◆ Prompt ◆
Your answer should be every line of the entries that has the string "Social" in it.

┌──

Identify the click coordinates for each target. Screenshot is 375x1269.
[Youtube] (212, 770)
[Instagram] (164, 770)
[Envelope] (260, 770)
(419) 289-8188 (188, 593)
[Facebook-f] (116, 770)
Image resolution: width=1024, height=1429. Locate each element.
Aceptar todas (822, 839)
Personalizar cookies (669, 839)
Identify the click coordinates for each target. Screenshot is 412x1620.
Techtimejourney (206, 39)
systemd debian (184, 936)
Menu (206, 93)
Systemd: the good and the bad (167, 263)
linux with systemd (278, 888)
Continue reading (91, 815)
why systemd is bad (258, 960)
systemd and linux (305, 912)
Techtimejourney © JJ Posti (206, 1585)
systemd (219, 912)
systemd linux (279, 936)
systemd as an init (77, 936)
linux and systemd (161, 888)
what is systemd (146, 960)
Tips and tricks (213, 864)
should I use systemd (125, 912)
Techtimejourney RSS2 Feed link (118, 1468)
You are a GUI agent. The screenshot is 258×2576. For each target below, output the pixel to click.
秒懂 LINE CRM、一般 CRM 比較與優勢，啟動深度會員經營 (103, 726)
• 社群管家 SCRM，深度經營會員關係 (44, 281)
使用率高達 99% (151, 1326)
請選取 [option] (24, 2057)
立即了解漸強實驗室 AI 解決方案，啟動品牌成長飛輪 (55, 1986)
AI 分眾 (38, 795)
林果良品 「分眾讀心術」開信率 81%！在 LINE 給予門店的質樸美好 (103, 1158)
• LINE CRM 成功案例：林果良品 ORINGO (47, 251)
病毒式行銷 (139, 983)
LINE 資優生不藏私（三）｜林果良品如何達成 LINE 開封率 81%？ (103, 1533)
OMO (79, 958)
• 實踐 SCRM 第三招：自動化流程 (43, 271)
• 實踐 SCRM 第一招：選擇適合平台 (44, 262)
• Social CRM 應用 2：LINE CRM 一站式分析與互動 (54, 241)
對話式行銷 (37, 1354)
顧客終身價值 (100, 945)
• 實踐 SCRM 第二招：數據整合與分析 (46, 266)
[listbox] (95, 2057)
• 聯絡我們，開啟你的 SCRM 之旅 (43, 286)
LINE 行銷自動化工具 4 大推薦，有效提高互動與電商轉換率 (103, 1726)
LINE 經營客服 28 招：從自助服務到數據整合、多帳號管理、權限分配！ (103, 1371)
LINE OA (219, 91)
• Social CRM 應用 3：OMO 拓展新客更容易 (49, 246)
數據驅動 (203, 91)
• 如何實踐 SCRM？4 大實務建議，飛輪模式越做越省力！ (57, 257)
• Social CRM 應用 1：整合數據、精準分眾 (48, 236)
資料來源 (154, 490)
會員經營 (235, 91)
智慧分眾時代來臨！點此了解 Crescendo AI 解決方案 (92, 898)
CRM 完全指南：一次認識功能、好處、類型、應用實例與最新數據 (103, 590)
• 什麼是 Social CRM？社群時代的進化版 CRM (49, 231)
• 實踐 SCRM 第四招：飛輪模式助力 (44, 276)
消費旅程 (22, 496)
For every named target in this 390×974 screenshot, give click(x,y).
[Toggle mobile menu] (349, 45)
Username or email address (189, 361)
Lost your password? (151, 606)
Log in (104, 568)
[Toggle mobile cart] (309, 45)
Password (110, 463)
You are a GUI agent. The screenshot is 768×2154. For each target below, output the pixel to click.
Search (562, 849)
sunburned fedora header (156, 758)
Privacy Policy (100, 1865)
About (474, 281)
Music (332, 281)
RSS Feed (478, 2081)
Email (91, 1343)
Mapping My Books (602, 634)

└──

◆ Result of the task ◆
• Social CRM 應用 2：LINE CRM 一站式分析與互動 (54, 241)
• Social CRM 應用 3：OMO 拓展新客更容易 (49, 246)
• Social CRM 應用 1：整合數據、精準分眾 (48, 236)
• 什麼是 Social CRM？社群時代的進化版 CRM (49, 231)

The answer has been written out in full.